[Collected data entries]
+++++

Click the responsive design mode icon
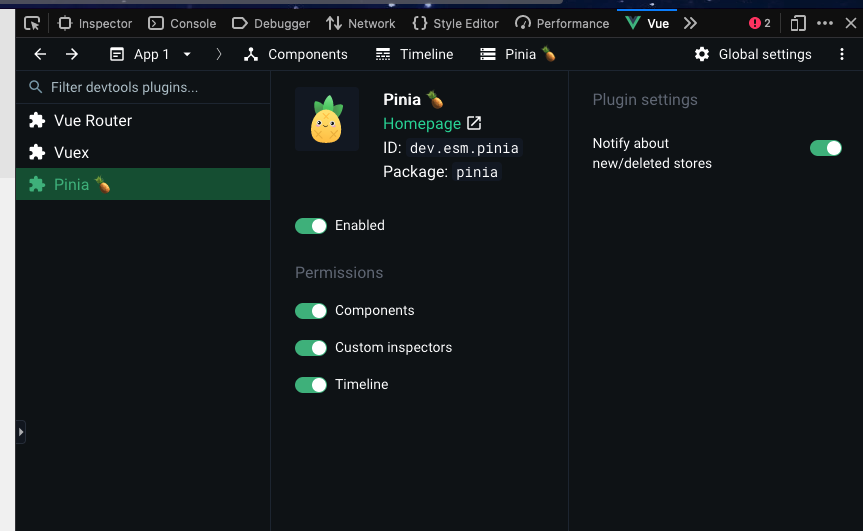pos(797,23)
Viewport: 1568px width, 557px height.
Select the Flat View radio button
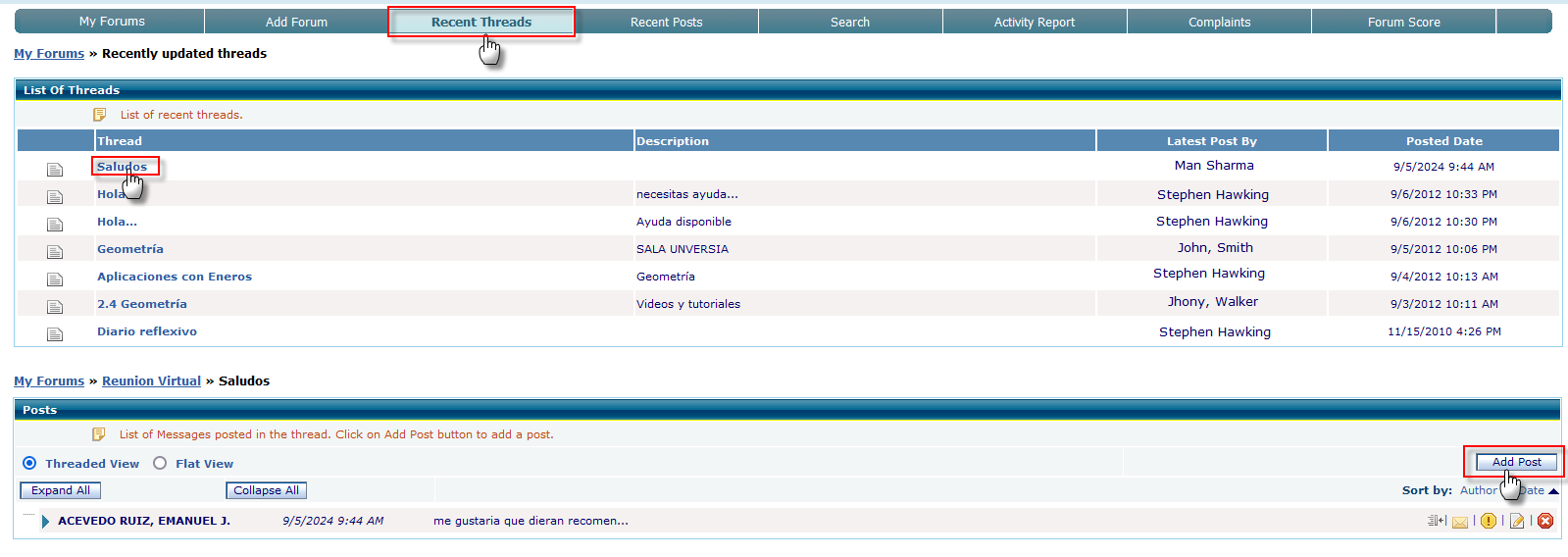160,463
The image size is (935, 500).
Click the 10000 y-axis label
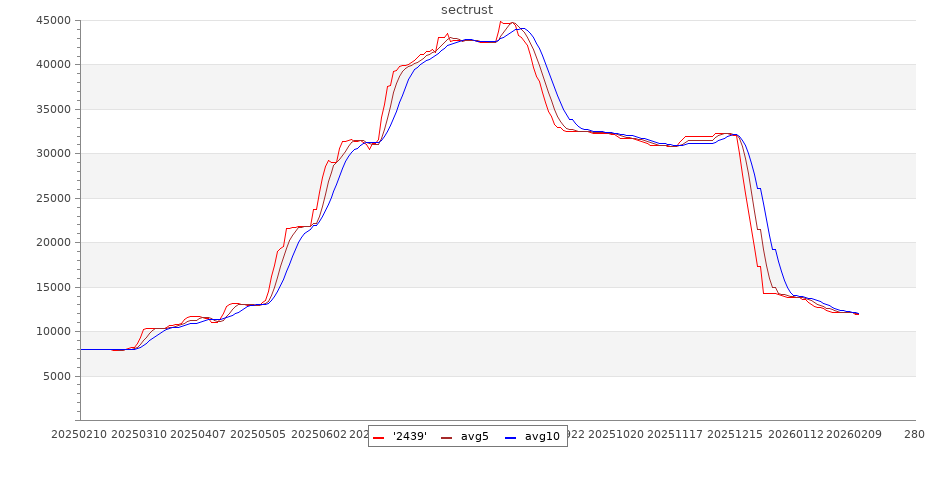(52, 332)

+++++

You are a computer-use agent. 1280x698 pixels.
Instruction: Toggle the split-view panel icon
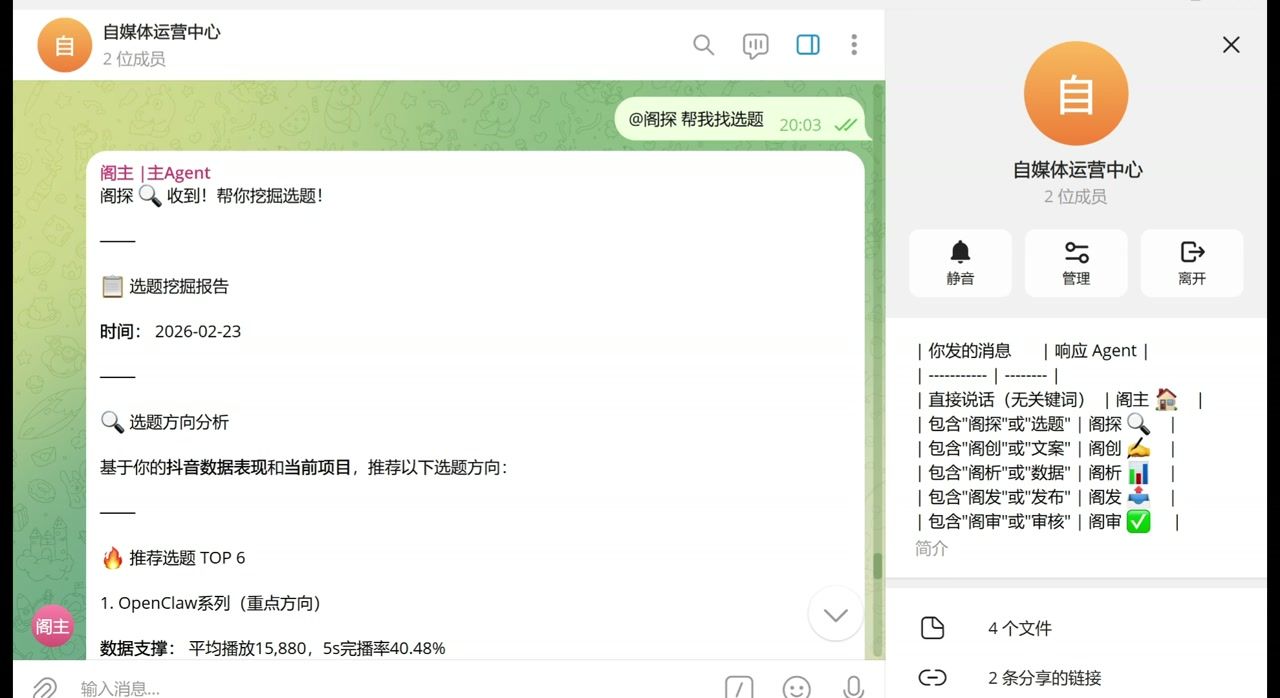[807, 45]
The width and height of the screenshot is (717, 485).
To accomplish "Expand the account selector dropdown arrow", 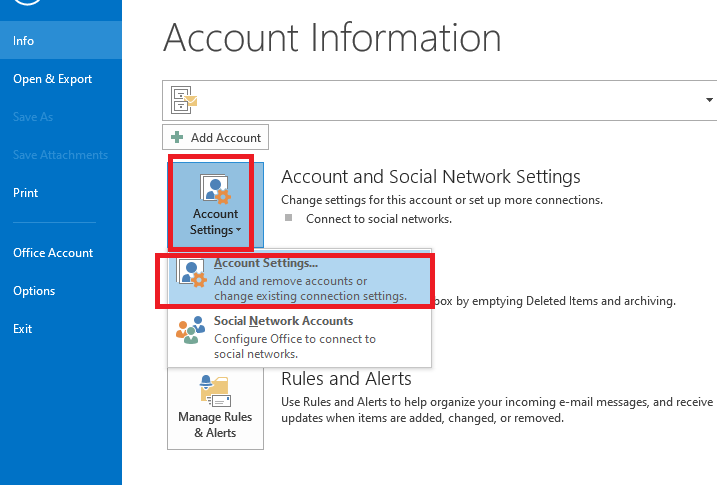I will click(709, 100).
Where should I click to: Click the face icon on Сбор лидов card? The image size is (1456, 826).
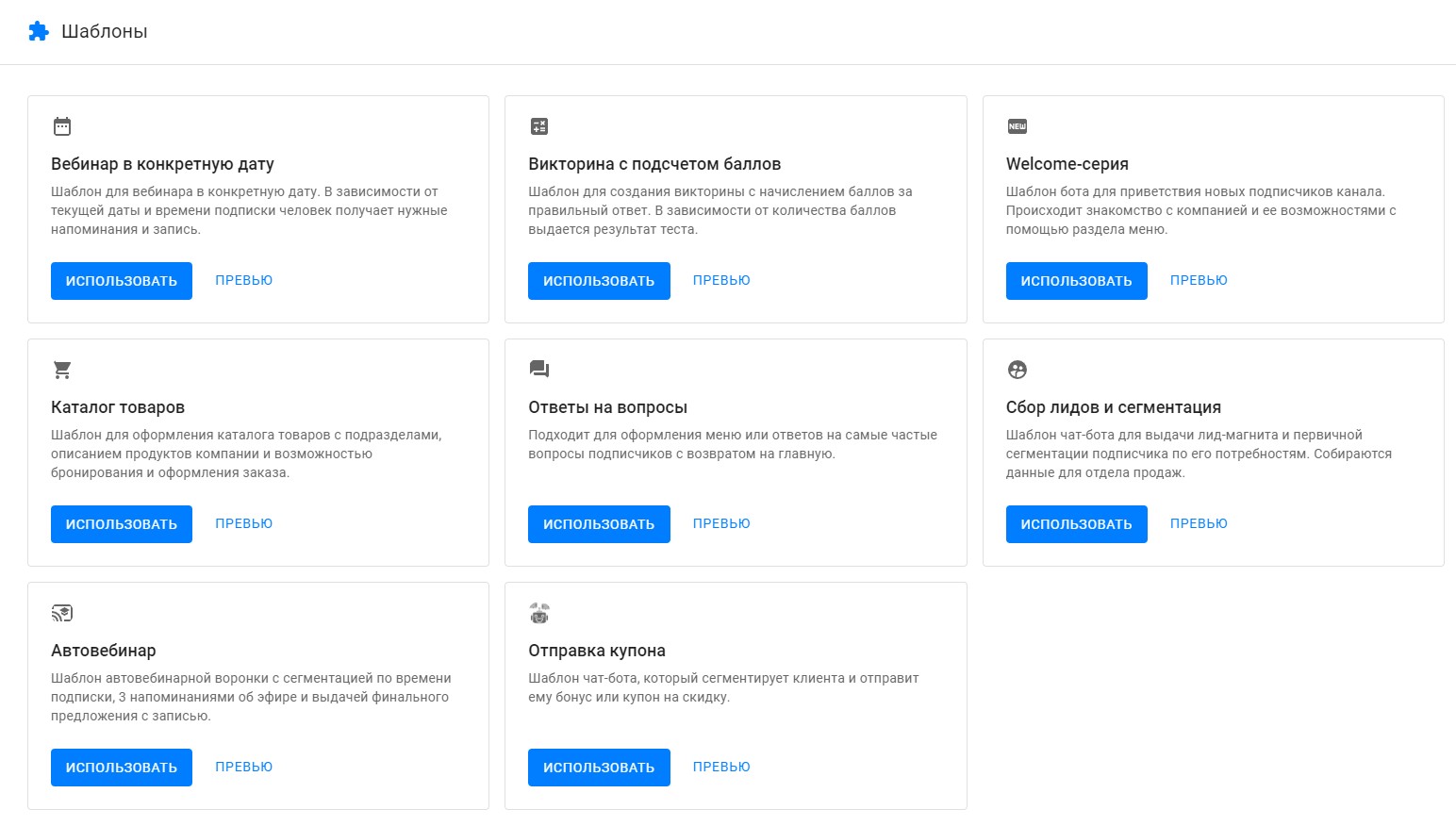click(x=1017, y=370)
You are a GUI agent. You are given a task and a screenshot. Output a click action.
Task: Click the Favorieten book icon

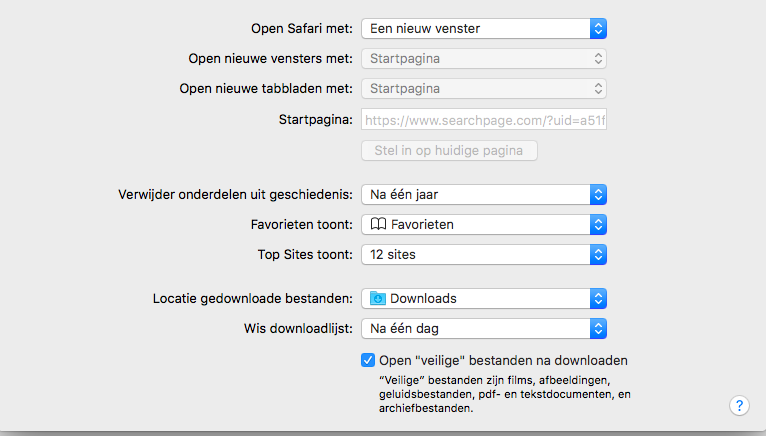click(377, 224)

+++++

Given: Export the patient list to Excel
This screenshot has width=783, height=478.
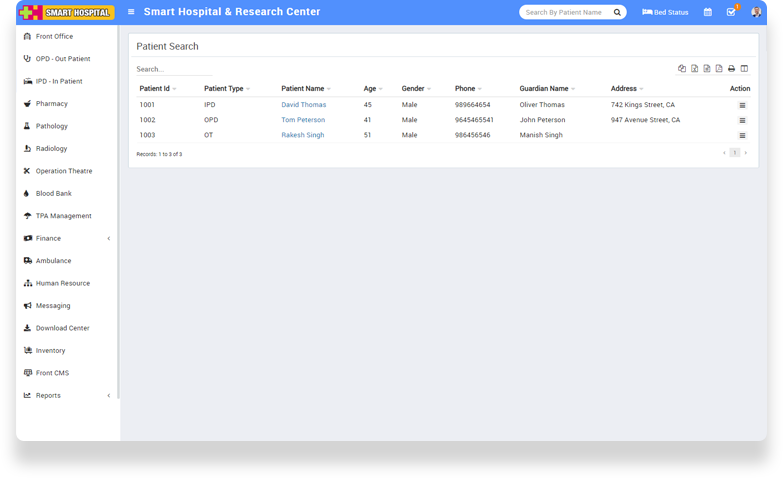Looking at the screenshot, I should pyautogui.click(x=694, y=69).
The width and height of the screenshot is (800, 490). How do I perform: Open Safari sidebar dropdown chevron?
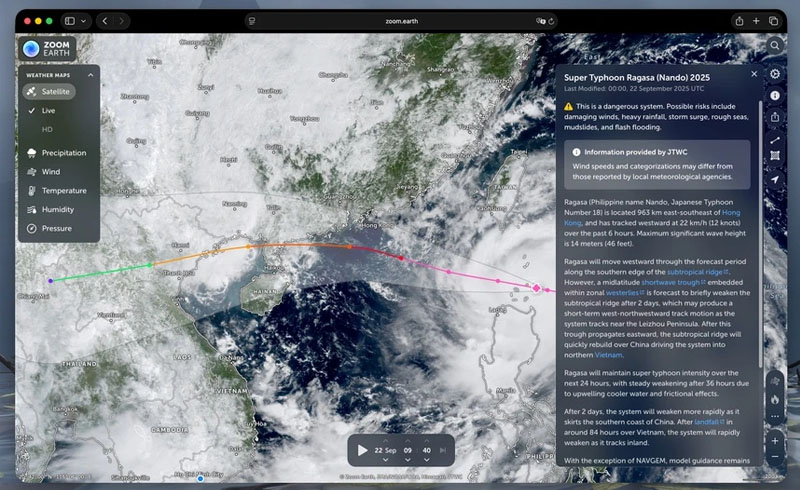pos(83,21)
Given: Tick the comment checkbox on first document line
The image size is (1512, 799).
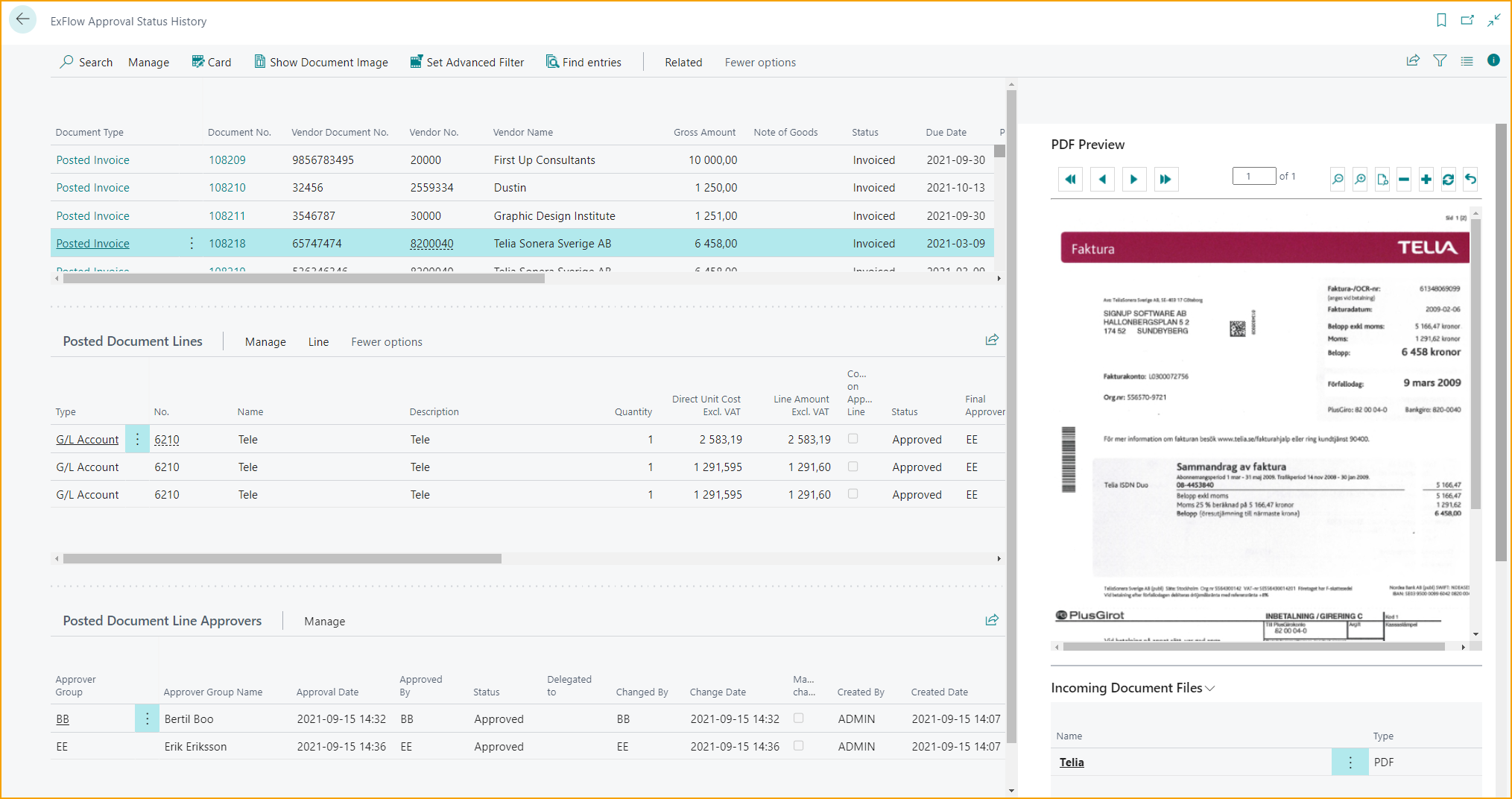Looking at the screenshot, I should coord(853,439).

+++++

ASSIGNMENT:
Where a line of the data holds the word "agent", copy that line.

SOLUTION TO THIS EXERCISE:
You are a computer-use agent. 1280x698 pixels.
You are a GUI agent. You are given a task and a screenshot. Output a click action.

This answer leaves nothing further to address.